Short problem: Reproduce each of the following entries line for line, with no changes.

· · · · ·

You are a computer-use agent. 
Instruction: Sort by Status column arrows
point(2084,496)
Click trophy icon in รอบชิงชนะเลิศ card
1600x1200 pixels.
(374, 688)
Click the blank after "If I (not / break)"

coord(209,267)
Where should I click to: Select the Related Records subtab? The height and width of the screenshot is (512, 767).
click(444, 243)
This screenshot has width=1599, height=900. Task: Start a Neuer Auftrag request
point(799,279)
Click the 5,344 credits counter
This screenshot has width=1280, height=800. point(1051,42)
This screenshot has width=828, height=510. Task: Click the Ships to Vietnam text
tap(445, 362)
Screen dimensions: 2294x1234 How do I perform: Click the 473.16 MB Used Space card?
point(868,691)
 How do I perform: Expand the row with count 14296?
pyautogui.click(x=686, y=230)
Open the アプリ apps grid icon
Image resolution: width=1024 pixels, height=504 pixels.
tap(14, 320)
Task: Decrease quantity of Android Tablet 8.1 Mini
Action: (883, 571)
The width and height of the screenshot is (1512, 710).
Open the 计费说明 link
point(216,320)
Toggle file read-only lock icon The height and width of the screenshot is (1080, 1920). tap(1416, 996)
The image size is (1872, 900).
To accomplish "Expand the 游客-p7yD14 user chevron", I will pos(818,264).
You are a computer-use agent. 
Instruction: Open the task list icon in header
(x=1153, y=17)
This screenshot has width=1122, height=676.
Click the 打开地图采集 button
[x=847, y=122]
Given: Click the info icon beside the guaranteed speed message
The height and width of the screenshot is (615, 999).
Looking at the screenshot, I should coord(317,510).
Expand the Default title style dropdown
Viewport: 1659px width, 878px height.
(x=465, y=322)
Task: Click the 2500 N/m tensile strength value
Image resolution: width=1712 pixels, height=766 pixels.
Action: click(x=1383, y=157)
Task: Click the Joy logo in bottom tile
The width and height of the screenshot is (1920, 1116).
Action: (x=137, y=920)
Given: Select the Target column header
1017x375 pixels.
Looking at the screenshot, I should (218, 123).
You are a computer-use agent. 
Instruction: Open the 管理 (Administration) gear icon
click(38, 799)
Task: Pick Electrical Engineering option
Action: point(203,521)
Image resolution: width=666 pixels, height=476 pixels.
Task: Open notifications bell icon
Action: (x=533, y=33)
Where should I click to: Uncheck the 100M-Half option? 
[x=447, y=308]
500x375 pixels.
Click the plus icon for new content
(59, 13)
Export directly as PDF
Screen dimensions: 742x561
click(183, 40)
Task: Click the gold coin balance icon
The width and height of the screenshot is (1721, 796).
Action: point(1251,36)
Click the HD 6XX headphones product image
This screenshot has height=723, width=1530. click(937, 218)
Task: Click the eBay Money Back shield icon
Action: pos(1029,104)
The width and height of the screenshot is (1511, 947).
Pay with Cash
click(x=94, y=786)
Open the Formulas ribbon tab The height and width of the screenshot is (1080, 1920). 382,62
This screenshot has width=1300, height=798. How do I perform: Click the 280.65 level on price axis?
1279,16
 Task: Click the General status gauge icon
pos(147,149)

· · · · ·

Exercise answer:
You are a computer-use agent. 
Instruction: Sort by Status column arrows
point(2084,496)
Click trophy icon in รอบชิงชนะเลิศ card
1600x1200 pixels.
(374, 688)
Click the blank after "If I (not / break)"

coord(209,267)
Where should I click to: Select the Related Records subtab? The height and width of the screenshot is (512, 767).
click(444, 243)
This screenshot has width=1599, height=900. Task: Start a Neuer Auftrag request
point(799,279)
Click the 5,344 credits counter
This screenshot has width=1280, height=800. point(1051,42)
This screenshot has width=828, height=510. Task: Click the Ships to Vietnam text
tap(445, 362)
Screen dimensions: 2294x1234 How do I perform: Click the 473.16 MB Used Space card?
point(868,691)
 How do I perform: Expand the row with count 14296?
pyautogui.click(x=686, y=230)
Open the アプリ apps grid icon
Image resolution: width=1024 pixels, height=504 pixels.
tap(14, 320)
Task: Decrease quantity of Android Tablet 8.1 Mini
Action: (883, 571)
The width and height of the screenshot is (1512, 710).
Open the 计费说明 link
point(216,320)
Toggle file read-only lock icon The height and width of the screenshot is (1080, 1920). tap(1416, 996)
The image size is (1872, 900).
To accomplish "Expand the 游客-p7yD14 user chevron", I will pos(818,264).
You are a computer-use agent. 
Instruction: Open the task list icon in header
(x=1153, y=17)
This screenshot has width=1122, height=676.
Click the 打开地图采集 button
[x=847, y=122]
Given: Click the info icon beside the guaranteed speed message
The height and width of the screenshot is (615, 999).
Looking at the screenshot, I should coord(317,510).
Expand the Default title style dropdown
Viewport: 1659px width, 878px height.
(x=465, y=322)
Task: Click the 2500 N/m tensile strength value
Image resolution: width=1712 pixels, height=766 pixels.
Action: click(x=1383, y=157)
Task: Click the Joy logo in bottom tile
The width and height of the screenshot is (1920, 1116).
Action: (x=137, y=920)
Given: Select the Target column header
1017x375 pixels.
Looking at the screenshot, I should (218, 123).
You are a computer-use agent. 
Instruction: Open the 管理 (Administration) gear icon
click(38, 799)
Task: Pick Electrical Engineering option
Action: point(203,521)
Image resolution: width=666 pixels, height=476 pixels.
Task: Open notifications bell icon
Action: (x=533, y=33)
Where should I click to: Uncheck the 100M-Half option? 
[x=447, y=308]
500x375 pixels.
Click the plus icon for new content
(59, 13)
Export directly as PDF
Screen dimensions: 742x561
click(183, 40)
Task: Click the gold coin balance icon
The width and height of the screenshot is (1721, 796).
Action: point(1251,36)
Click the HD 6XX headphones product image
This screenshot has height=723, width=1530. click(937, 218)
Task: Click the eBay Money Back shield icon
Action: pos(1029,104)
The width and height of the screenshot is (1511, 947).
Pay with Cash
click(x=94, y=786)
Open the Formulas ribbon tab The height and width of the screenshot is (1080, 1920). 382,62
This screenshot has width=1300, height=798. How do I perform: Click the 280.65 level on price axis?
1279,16
 Task: Click the General status gauge icon
pos(147,149)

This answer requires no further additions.